WHAT IS EXPECTED: Show me each line of the listing below where the word "Given" appears.

···

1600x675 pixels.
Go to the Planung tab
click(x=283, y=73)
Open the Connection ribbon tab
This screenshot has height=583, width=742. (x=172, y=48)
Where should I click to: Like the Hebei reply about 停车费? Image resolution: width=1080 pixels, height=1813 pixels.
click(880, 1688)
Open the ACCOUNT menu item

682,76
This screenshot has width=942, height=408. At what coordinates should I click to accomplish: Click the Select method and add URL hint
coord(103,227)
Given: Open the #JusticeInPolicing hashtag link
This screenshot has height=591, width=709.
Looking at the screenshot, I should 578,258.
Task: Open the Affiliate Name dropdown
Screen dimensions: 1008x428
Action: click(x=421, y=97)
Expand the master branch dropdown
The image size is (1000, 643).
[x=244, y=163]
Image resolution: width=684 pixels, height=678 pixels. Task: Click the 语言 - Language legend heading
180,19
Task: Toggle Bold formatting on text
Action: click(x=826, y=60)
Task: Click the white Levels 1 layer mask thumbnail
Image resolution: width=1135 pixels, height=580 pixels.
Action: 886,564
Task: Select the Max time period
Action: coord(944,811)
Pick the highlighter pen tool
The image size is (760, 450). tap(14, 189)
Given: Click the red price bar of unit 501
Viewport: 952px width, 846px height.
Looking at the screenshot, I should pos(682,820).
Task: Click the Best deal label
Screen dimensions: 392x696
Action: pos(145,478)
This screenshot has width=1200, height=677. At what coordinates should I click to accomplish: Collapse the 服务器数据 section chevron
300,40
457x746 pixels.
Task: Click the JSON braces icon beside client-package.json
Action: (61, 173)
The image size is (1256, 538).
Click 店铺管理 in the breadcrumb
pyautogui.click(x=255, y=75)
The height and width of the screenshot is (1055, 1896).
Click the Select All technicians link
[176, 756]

···

RESPONSE:
Given: Open the #JusticeInPolicing hashtag link
Given: Click the red price bar of unit 501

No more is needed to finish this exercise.